* Exercise set *
a) Summarize the forum thread about Rust's symbols in two sentences.
b) Extend the forum thread about Rust's symbols, picking up after its final sentence.

And be faster and safer than C/C++.

Offtopic: using symbols make it hard to read for an outsider


These symbols are in fact very important in Rust and reading the book makes their usage very clear.

I get that it may be hard to read if you're not familiar with the language, but so is * and & if you're not familiar with them in the context of pointers. Sometimes however, a language feature calls for a special symbol as is the case here.

The usage of apostrophes in English also doesn't make much sense for an outsider, but they're very much a necessary part of the language and very easy to use if you're an English speaker. Same applies for Rust.

To add to that point...

I'm a beginner to Rust and this was my exact reaction (Too much complex syntax!!), but one conclusion I have come to since, is that one of the really nice thing languages like Python do, is that they just don't deal with a whole bunch of CS issues (eg: everything is a reference to an object) or are very opinionated about it (ownership/lifetime is bound to scope, no way to extend/change it). By doing this, not only are the language simpler, but they also just need less symbols.

Word and element pointing records:
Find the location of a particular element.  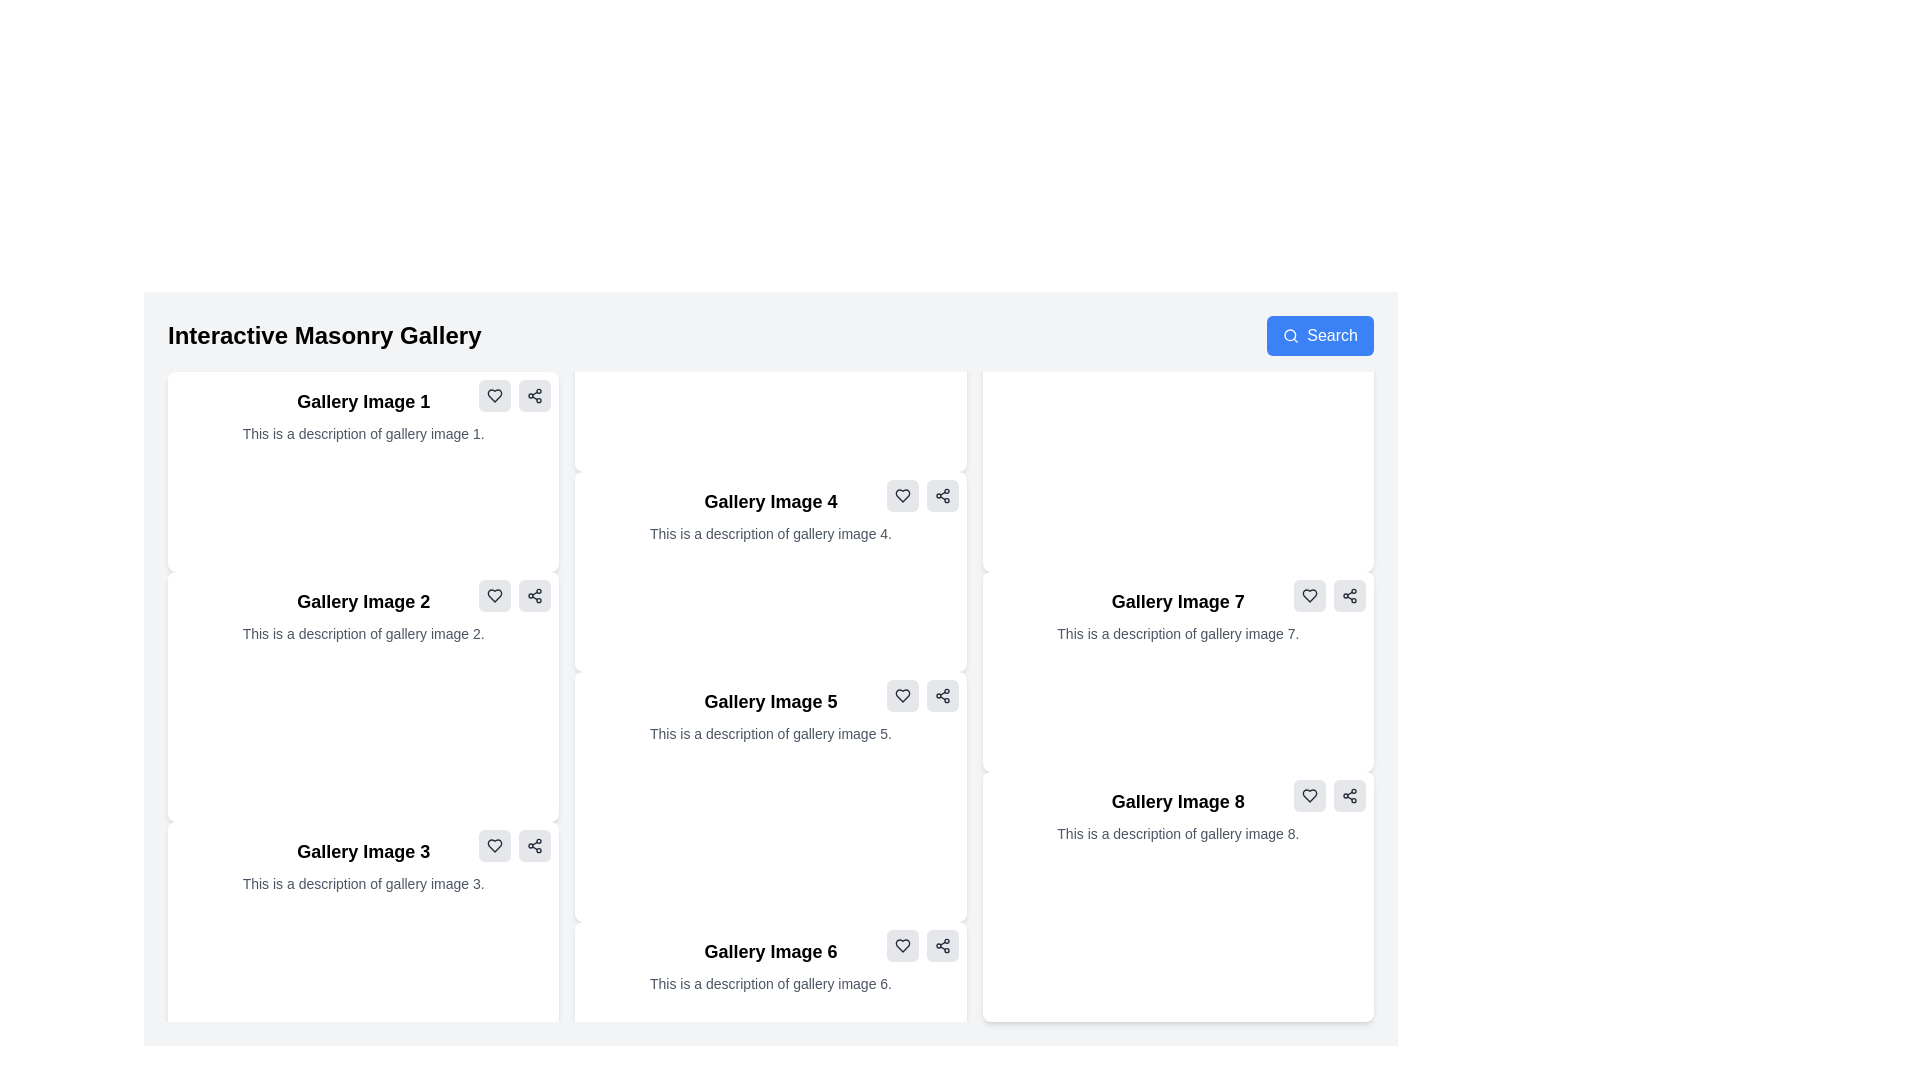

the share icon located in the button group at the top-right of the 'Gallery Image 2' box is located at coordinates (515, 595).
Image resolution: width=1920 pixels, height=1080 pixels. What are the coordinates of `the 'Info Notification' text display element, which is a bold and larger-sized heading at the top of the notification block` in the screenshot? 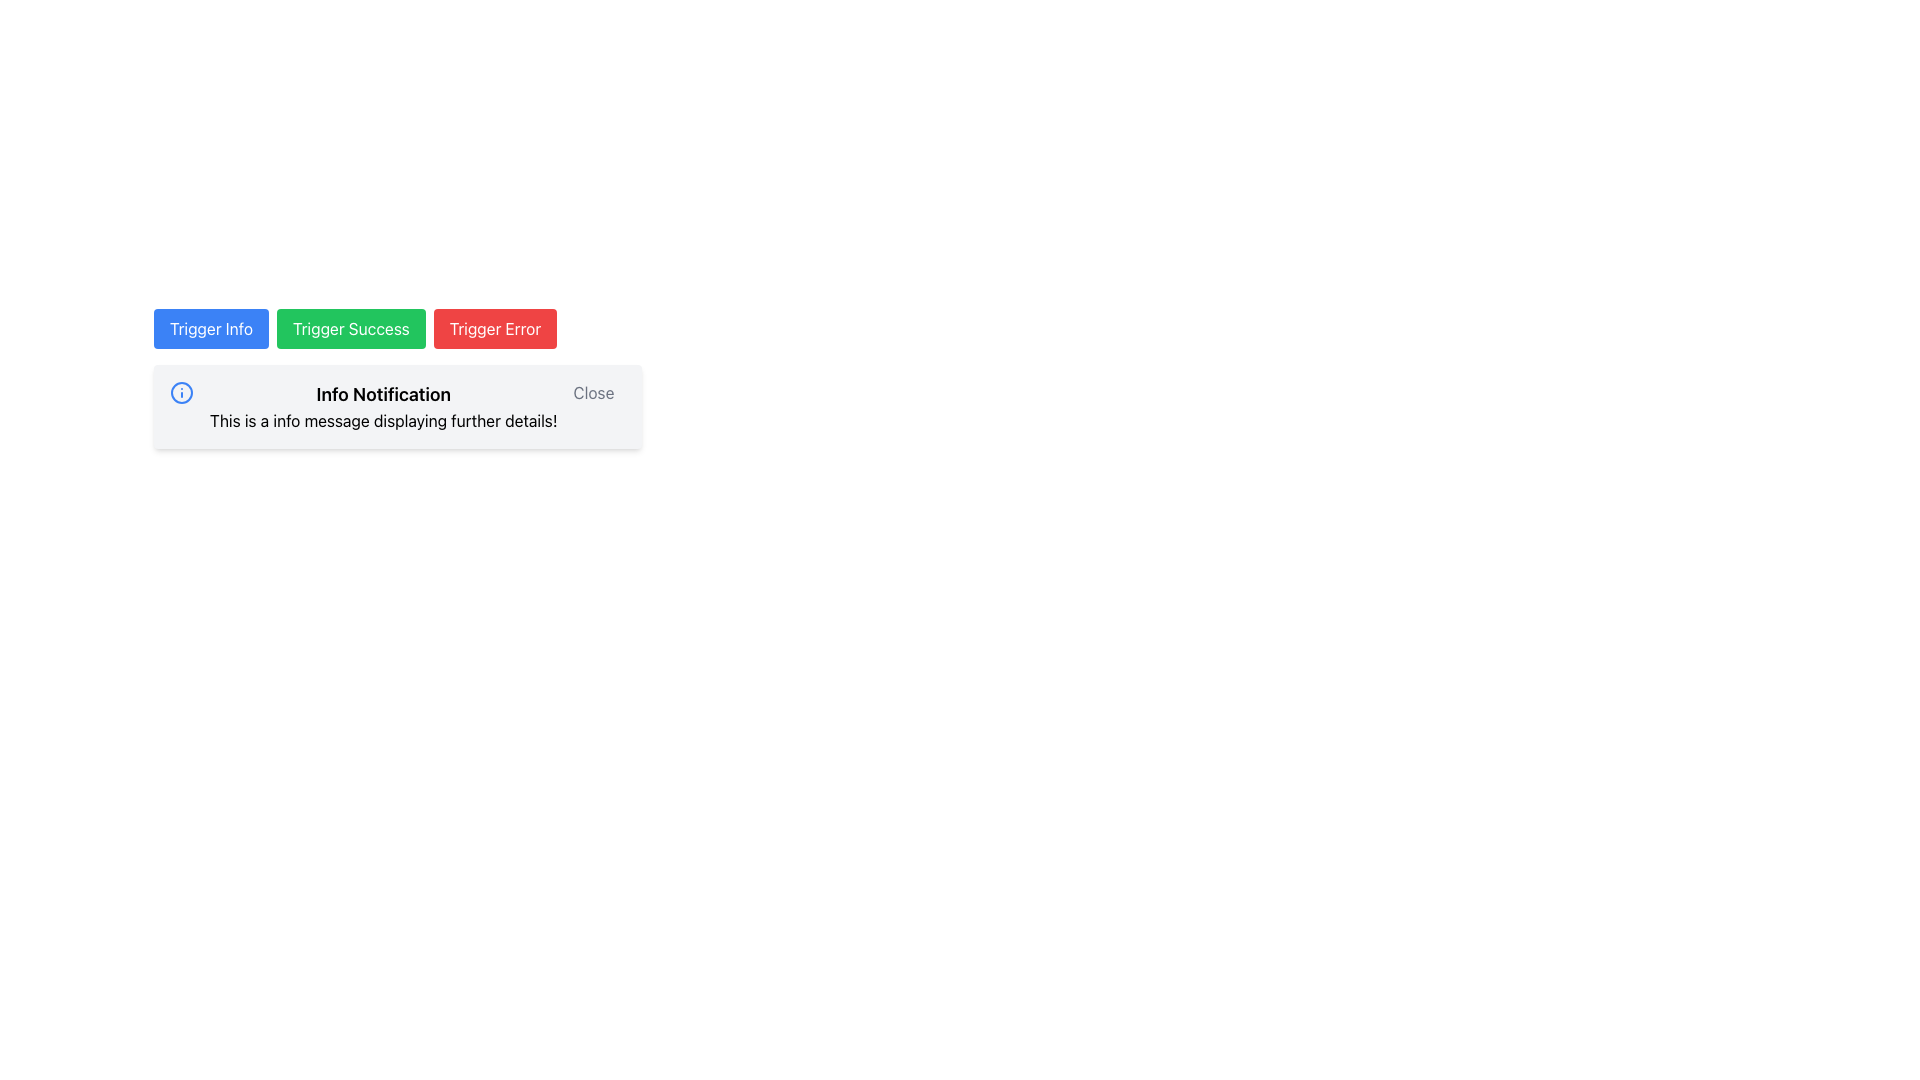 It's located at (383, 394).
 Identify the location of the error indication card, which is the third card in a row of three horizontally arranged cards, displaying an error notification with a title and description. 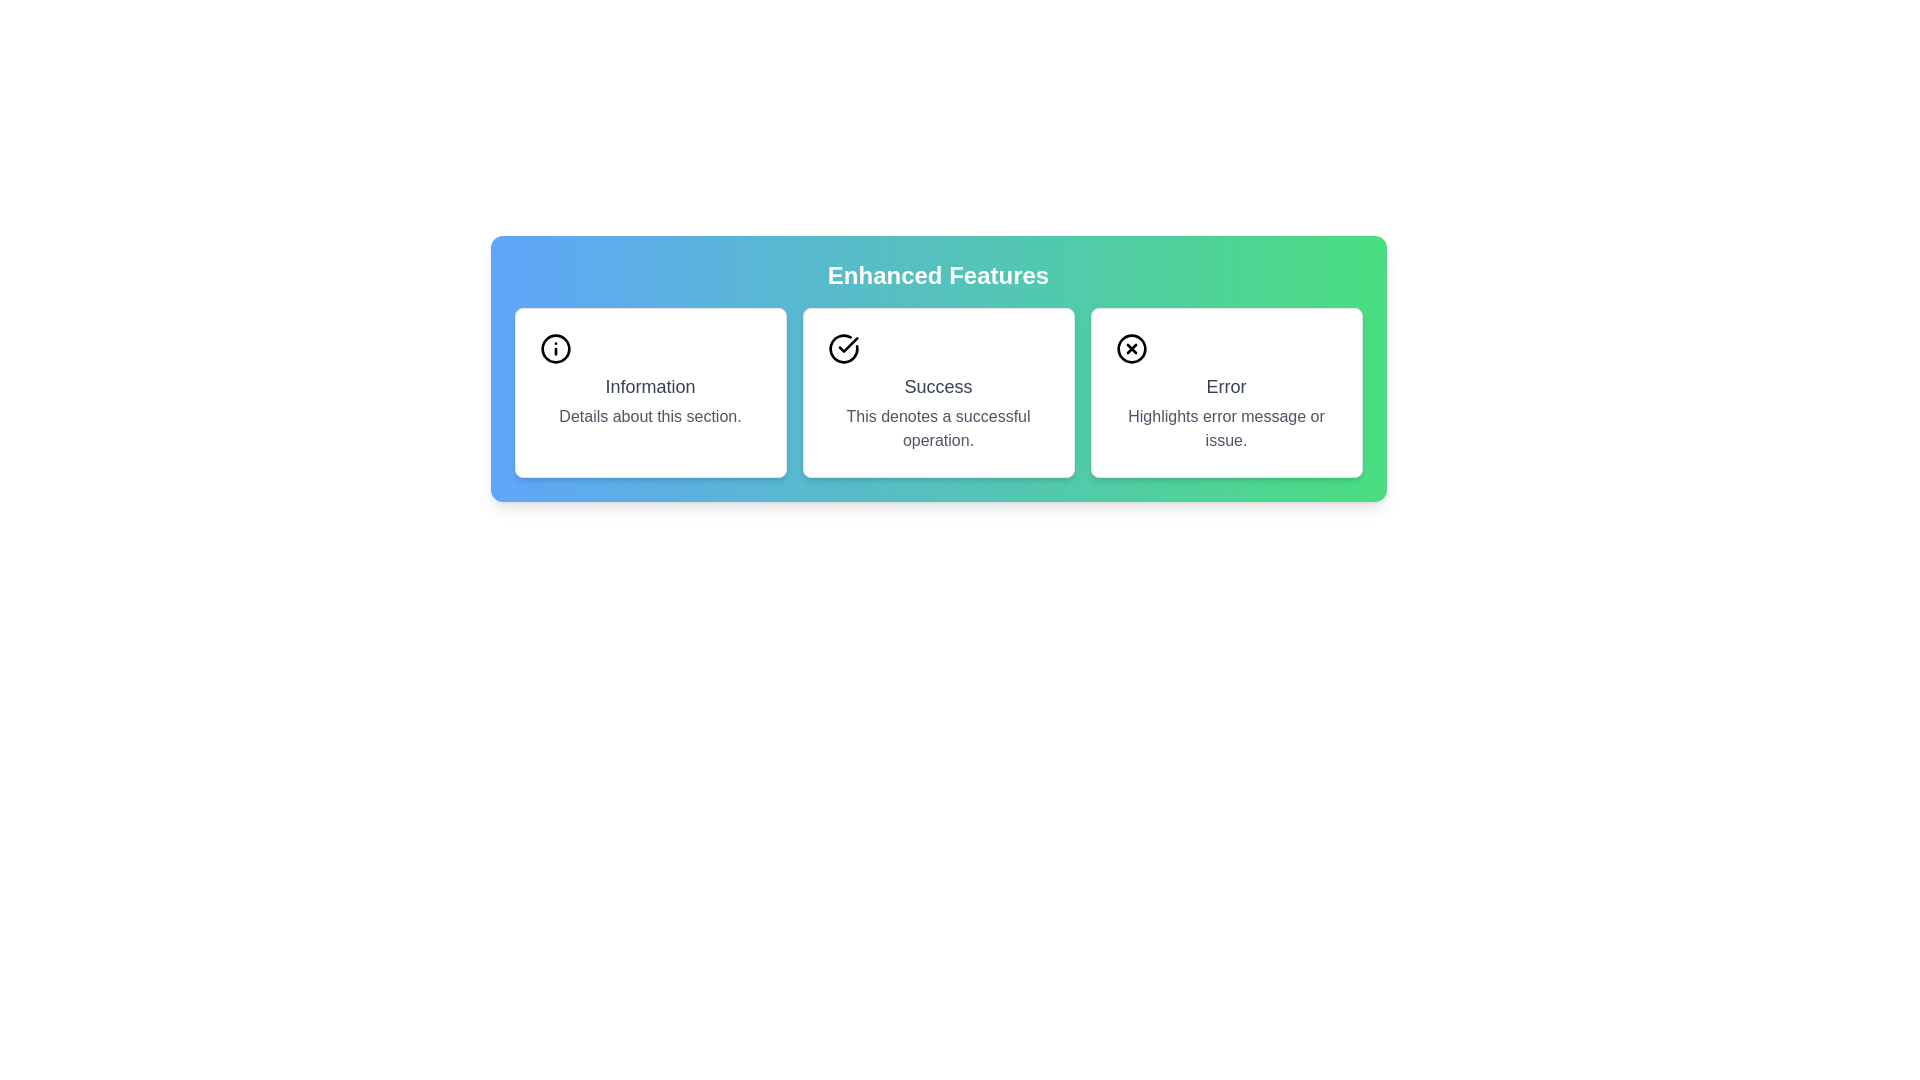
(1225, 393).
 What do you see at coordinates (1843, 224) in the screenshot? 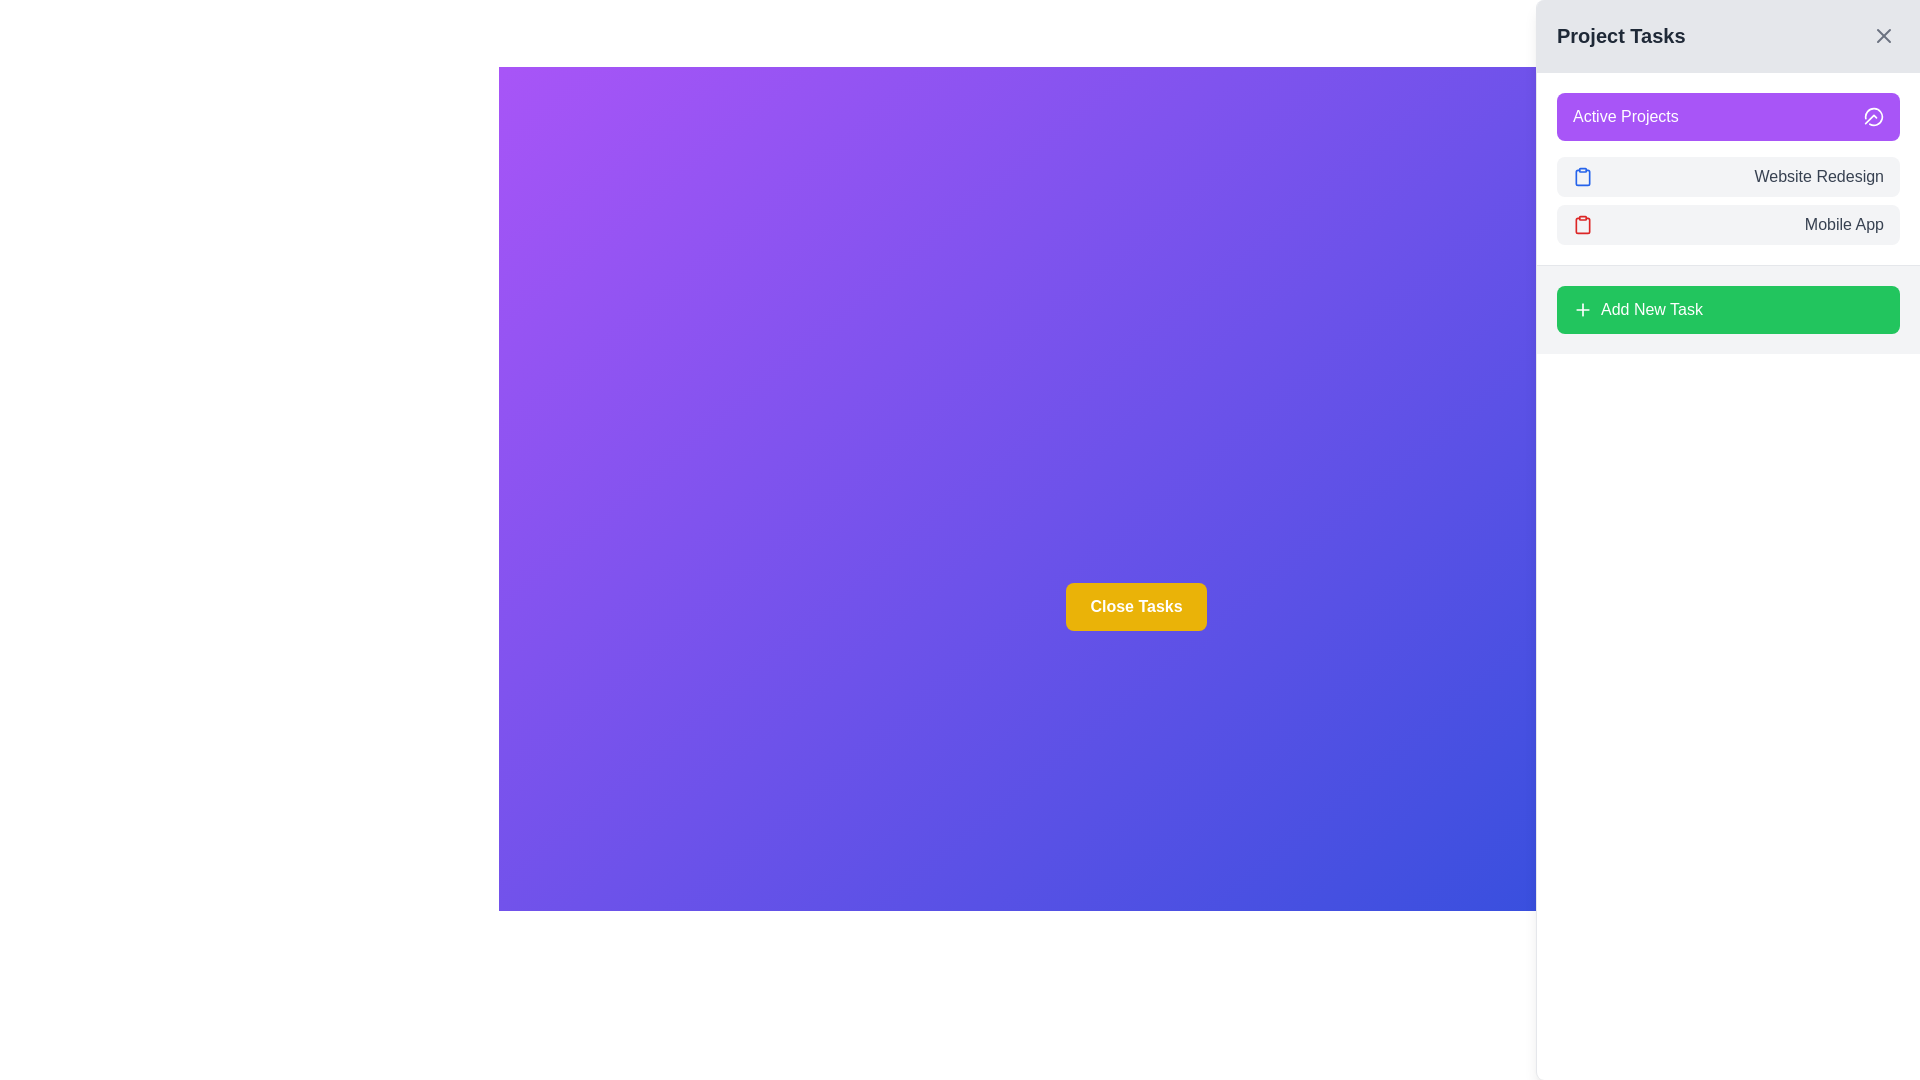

* Per-task outputs *
a) One reply to the complaint that Rust's symbols are hard for outsiders to read argues that they are essential, that the book makes their use clear, and that they are no stranger than the pointer symbols * and & or apostrophes in English. A Rust beginner adds that languages like Python need fewer symbols because they either avoid many computer science issues or take a fixed stance on them, such as binding ownership and lifetime to scope.

b)
Is there a reason why all the above software cannot perform as "fast" or "safe" as Rust when written in other programming languages? After all, every program compiles down to machine code/assembly.

As soon as you need to be able to access low-level pointers for performance, you run into a problem: you can easily end up holding onto a reference to memory that's been cleared, or otherwise invalidated, by some other piece of code. This type of bug is insidious, and can easily be missed by the most stringent unit tests and even fuzzing. Of course you can try to get around this with abstractions on top, as every higher-level language does, and as you can do in C++ if you're willing to build reference-counted pointers around absolutely everything... but these are not zero-cost abstractions.

What Rust does is track reference lifetimes at compile time, giving you certainty about who can safely "own" or "borrow" memory in every single line of code, without any runtime pointer indirections or other slowdowns. The language is built around this feature at every level, with "lifetimes" being a syntactic construct at the level of type and mutability.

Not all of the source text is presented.